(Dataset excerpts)
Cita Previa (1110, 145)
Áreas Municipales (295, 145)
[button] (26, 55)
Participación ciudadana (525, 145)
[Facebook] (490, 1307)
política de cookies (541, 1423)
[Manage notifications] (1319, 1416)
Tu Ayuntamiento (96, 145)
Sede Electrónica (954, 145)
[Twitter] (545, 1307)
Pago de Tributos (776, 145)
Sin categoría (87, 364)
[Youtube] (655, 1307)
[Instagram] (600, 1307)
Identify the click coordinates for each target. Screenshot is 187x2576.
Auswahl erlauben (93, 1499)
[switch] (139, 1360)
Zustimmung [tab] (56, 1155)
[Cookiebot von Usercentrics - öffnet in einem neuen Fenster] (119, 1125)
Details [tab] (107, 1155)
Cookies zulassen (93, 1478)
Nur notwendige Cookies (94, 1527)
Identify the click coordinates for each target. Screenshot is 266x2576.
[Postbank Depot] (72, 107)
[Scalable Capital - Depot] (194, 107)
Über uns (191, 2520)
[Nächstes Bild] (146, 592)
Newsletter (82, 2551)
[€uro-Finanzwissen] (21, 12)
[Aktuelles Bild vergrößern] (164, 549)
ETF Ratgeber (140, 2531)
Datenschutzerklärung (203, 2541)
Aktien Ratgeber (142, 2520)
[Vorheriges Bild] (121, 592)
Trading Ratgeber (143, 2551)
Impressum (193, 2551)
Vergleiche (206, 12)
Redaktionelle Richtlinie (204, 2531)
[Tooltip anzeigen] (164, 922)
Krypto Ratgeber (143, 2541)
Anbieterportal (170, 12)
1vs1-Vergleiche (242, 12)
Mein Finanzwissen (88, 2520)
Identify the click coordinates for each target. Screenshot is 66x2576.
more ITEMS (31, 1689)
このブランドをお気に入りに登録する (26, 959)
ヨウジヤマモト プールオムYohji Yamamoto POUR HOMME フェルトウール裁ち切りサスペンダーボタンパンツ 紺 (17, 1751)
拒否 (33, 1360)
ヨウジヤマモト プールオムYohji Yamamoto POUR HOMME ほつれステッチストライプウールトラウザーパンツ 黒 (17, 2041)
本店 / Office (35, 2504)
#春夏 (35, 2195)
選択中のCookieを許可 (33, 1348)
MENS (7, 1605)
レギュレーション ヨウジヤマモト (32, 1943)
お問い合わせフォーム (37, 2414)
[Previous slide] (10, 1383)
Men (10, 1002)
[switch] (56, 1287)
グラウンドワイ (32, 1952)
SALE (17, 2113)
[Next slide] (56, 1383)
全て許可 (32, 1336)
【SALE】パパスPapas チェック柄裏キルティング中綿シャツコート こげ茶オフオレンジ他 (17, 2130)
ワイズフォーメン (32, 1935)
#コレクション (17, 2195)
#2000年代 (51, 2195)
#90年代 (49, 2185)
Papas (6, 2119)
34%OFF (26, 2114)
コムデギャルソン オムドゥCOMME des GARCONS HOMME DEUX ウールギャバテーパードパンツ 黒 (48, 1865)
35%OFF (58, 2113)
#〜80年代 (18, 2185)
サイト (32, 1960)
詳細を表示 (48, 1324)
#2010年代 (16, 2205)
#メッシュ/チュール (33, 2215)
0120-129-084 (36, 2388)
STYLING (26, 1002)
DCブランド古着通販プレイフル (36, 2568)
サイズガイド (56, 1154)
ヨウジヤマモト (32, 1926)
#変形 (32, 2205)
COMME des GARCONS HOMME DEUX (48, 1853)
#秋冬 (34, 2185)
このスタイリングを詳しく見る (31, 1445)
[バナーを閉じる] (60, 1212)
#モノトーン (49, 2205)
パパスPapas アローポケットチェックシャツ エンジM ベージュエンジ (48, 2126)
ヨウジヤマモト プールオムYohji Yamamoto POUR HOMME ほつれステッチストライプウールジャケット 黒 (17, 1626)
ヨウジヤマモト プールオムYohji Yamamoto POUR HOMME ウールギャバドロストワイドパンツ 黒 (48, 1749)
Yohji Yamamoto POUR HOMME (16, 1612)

YOUR TASK | Starting at the line above that contains "Pago de Tributos (776, 145)", write out each line exactly until the line that contains "[Cookiebot von Usercentrics" has been written, and stop there.

SOLUTION TO THIS EXERCISE |
Pago de Tributos (776, 145)
Sin categoría (87, 364)
[Youtube] (655, 1307)
[Instagram] (600, 1307)
Identify the click coordinates for each target. Screenshot is 187x2576.
Auswahl erlauben (93, 1499)
[switch] (139, 1360)
Zustimmung [tab] (56, 1155)
[Cookiebot von Usercentrics - öffnet in einem neuen Fenster] (119, 1125)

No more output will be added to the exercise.